Jacob Appelbaum jacob at appelbaum.net
Wed Feb 9 01:04:32 PST 2011


On 02/08/2011 07:17 PM, David Dahl wrote:
> Jacob:
> 
> The main threat here are the black holes we all routinely dump
> personal information into in the social web. We need an API available
> in the DOM to encrypt text and messages. This needs to happen as so
> much software development has moved to the browser - this is a logical
> evolution.
> 

I agree. It will be nice when we have OTR over say facebook or gmail
messaging that takes place in the browser.

> I have not thought about the threat from XSS and other weaknesses a
> tool like this will have to deal with -yet.

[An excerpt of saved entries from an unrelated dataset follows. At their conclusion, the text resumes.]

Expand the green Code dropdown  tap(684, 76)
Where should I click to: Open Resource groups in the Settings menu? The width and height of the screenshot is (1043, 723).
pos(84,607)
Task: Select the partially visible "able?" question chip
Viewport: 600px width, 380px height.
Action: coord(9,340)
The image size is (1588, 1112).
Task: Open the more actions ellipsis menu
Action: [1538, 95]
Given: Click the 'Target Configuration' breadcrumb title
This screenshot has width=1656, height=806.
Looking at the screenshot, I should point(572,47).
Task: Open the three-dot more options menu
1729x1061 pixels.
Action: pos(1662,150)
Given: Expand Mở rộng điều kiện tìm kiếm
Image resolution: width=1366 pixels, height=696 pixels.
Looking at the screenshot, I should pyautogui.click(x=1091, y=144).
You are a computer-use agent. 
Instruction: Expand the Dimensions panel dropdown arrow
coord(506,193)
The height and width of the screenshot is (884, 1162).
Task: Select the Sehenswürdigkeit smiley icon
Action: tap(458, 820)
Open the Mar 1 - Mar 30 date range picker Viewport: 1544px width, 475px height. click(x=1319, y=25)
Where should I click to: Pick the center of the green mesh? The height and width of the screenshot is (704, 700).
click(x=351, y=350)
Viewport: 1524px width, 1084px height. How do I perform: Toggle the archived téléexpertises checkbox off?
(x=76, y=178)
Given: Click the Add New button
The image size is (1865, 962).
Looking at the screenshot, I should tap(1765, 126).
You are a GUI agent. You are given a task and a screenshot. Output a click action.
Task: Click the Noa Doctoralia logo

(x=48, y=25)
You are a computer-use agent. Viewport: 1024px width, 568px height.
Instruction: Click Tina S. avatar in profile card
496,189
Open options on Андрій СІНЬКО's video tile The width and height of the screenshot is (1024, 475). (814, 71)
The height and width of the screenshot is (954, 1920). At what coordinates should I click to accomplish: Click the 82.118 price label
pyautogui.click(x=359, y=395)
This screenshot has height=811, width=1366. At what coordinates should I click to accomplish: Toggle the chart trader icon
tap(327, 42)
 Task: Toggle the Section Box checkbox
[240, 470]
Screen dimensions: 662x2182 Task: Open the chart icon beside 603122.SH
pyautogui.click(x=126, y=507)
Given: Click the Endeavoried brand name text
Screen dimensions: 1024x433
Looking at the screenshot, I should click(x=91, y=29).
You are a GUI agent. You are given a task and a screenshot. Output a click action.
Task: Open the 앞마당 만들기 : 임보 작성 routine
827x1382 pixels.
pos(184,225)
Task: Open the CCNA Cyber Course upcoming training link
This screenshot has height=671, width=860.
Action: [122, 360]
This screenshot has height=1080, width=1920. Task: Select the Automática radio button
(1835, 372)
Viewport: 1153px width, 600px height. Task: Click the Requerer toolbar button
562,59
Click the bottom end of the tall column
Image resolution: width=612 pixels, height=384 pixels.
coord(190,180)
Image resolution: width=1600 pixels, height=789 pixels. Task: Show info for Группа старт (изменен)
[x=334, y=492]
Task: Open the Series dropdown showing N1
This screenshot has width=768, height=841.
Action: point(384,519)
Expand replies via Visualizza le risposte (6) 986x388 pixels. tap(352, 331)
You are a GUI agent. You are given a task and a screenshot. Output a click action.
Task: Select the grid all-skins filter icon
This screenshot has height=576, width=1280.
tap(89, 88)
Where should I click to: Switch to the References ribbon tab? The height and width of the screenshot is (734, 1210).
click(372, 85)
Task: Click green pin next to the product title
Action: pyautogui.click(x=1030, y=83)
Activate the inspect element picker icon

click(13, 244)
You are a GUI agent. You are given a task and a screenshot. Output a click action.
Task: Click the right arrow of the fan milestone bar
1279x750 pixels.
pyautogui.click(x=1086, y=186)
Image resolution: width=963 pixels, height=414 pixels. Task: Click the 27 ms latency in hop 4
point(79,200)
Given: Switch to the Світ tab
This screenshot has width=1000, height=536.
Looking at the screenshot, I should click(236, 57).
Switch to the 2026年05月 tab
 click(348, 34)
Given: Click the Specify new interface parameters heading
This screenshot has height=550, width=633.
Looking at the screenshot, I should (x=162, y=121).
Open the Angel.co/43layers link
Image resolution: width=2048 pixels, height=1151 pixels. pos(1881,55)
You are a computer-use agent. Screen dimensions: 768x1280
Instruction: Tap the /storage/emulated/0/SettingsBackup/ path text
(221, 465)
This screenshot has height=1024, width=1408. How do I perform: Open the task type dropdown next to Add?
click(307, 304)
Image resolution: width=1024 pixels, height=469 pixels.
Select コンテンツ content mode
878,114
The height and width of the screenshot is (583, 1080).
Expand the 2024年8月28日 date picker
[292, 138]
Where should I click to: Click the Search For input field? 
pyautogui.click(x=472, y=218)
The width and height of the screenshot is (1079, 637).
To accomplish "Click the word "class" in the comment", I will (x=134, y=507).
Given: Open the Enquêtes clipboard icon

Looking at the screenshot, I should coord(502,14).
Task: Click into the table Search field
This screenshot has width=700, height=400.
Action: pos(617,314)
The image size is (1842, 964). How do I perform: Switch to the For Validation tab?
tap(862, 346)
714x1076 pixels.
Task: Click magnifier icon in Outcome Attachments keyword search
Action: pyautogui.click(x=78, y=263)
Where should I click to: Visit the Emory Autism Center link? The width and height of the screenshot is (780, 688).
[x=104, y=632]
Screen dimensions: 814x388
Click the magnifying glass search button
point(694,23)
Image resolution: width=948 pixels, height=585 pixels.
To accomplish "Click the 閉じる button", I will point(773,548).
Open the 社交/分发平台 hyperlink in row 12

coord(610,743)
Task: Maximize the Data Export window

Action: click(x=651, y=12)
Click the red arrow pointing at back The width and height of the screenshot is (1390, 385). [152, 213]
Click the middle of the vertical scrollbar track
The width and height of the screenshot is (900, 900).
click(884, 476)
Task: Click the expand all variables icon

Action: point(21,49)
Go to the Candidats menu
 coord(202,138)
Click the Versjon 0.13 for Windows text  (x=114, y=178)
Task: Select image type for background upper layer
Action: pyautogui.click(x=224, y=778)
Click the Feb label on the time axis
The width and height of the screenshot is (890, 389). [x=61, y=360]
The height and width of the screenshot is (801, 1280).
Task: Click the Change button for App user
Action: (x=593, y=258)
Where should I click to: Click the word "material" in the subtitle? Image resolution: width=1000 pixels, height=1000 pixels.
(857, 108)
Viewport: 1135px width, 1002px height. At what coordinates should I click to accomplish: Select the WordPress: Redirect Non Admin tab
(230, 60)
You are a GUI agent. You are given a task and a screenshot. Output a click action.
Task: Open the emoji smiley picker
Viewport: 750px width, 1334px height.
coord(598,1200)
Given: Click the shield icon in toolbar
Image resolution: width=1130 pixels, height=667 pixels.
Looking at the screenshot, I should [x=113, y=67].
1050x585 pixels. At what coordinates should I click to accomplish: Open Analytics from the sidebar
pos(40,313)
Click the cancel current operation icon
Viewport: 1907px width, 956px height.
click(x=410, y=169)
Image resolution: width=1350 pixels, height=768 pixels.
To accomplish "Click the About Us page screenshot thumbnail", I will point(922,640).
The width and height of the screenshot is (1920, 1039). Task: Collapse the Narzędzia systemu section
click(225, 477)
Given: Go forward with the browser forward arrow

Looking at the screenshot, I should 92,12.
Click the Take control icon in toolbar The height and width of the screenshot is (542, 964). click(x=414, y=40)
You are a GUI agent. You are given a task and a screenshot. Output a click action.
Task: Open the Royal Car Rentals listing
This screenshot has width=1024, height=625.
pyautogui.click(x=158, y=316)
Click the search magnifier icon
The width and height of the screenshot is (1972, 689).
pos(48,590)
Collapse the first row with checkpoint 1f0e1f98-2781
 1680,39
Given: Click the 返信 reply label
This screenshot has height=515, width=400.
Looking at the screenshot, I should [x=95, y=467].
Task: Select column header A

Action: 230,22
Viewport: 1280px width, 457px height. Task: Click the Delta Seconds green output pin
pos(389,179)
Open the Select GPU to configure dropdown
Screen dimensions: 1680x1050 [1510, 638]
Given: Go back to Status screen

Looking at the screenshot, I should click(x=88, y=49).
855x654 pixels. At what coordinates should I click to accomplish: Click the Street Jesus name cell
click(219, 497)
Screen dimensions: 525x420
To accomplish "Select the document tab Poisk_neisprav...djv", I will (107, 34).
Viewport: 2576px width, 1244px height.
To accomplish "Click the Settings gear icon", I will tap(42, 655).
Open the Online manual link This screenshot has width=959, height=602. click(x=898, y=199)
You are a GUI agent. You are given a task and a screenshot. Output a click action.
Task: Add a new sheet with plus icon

I have only had time to
> implement what you see in the demo. Signatures are no problem, I just
> have not written the front end.
> 

Ok.

> The DOM-accessible API is implemented in JavaScript (calling C
> libraries via jsctypes) behind the scenes in the chrome-privileged
> scope of Firefox. JavaScript (1.8.5) in Firefox allows for frozen
> objects and properties to lock things down:
> https://developer.mozilla.org/en/JavaScript/Reference/Global_Objects/Object/freeze
> - which I plan on using to keep external scripts from changing
> properties in the API.
> 
> There is a lot of work here to identify threats - quite a large test
> suite will be required. Another issue is what interface is secure
> enough to   type the passphrase into, and where do you keep your
> private key? Again, these things need to be figured out. For one, I
> plan on creating a generic chrome-privileged prompt to type in the
> passphrase. persistent storage is another matter altogether.
> 

Phishing is going to be an issue, I bet.

> I work at Mozilla and plan on hitting up the security team for advice
> on these issues as well. I would love to see a list of potential
> weaknesses from you, if you have the spare time.

Great. Well, I'd say that it would be good to write a specification or
to write a specification. Two great targets would be OpenPGP and OTR -
both would be useful in the browser. There are a lot of implementation
gotchas that will come up. I imagine that you'll find some crypto
operations aren't constant time when they should be, you'll also find
that web pages won't be served over TLS - so you can't trust javascript
or anything based on the DOM, etc.

In any case, it's hard stuff but it's a good direction. Happy Hacking!